The intersection points of the line with the three planes are \((-7, 10, 0)\) with the \(xy\)-plane, \((5/3, 0, -2/3)\) with the \(xz\)-plane, and \((0, 0.5, -3.5)\) with the \(yz\)-plane.

Step-by-step solution

Find the intersection of the line with the \(xy\)-plane

The \(xy\)-plane is given by \(z=0\). Substituting \(z=0\) in the equation of the line, we get \(0=-4+t\). Solving for \(t\), we get \(t=4\). Substituting \(t=4\) in the equations \(x=1-2t\) and \(y=-2+3t\), we get the intersection point as \((-7, 10, 0)\).

Find the intersection of the line with the \(xz\)-plane

The \(xz\)-plane is given by \(y=0\). Substituting \(y=0\) in the equation of the line, we get \(0=-2+3t\). Solving for \(t\), we get \(t=2/3\). Substituting \(t=2/3\) in the equations \(x=1-2t\) and \(z=-4+t\), we get the intersection point as \((5/3, 0, -2/3)\).
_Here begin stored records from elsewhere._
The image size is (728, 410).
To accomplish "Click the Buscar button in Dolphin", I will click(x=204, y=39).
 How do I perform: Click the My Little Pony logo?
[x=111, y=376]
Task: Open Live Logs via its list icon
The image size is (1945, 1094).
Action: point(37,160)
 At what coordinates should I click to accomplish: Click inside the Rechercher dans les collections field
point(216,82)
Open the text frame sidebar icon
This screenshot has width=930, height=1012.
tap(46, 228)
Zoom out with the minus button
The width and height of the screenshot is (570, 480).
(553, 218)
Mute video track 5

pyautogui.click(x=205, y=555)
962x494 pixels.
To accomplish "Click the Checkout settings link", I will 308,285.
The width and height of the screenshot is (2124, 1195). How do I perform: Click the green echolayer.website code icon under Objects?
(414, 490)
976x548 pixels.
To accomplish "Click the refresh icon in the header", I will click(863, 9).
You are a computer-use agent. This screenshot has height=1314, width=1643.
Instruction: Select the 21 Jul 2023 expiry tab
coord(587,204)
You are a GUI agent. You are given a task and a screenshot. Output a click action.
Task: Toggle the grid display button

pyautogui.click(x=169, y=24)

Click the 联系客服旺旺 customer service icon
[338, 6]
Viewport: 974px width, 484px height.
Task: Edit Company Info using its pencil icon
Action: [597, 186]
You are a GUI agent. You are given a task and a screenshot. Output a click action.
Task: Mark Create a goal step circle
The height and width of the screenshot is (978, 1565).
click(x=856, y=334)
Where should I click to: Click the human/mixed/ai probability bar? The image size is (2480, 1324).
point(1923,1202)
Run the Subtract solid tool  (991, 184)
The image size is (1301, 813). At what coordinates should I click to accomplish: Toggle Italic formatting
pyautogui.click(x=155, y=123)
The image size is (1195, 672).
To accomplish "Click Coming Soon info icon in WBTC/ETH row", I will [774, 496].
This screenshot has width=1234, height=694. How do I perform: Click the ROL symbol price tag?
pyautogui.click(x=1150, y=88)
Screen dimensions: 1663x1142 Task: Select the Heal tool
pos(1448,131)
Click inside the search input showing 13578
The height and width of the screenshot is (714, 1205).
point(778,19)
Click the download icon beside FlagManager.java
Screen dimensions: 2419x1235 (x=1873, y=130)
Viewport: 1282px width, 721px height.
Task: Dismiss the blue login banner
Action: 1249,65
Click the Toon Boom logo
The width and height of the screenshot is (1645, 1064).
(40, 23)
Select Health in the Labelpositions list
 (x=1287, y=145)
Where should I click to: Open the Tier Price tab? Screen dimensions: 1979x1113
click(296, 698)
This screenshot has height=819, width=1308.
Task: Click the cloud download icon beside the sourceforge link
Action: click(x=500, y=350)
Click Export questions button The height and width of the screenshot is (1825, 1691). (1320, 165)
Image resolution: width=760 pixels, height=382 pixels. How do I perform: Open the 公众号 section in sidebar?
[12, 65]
Find the intersection of the line with the \(yz\)-plane

The \(yz\)-plane is given by \(x=0\). Substituting \(x=0\) in the equation of the line, we get \(0=1-2t\). Solving for \(t\), we get \(t=1/2\).Substituting \(t=1/2\) in the equations \(y=-2+3t\) and \(z=-4+t\), we get the intersection point as \((0, 0.5, -3.5)\).

Sketch the graph

Draw the three-dimensional coordinate system and plot the three points \((-7, 10, 0)\), \((5/3, 0, -2/3)\), and \((0, 0.5, -3.5)\). Join these points to form the line. This step could be better shown using a graphing tool or a software.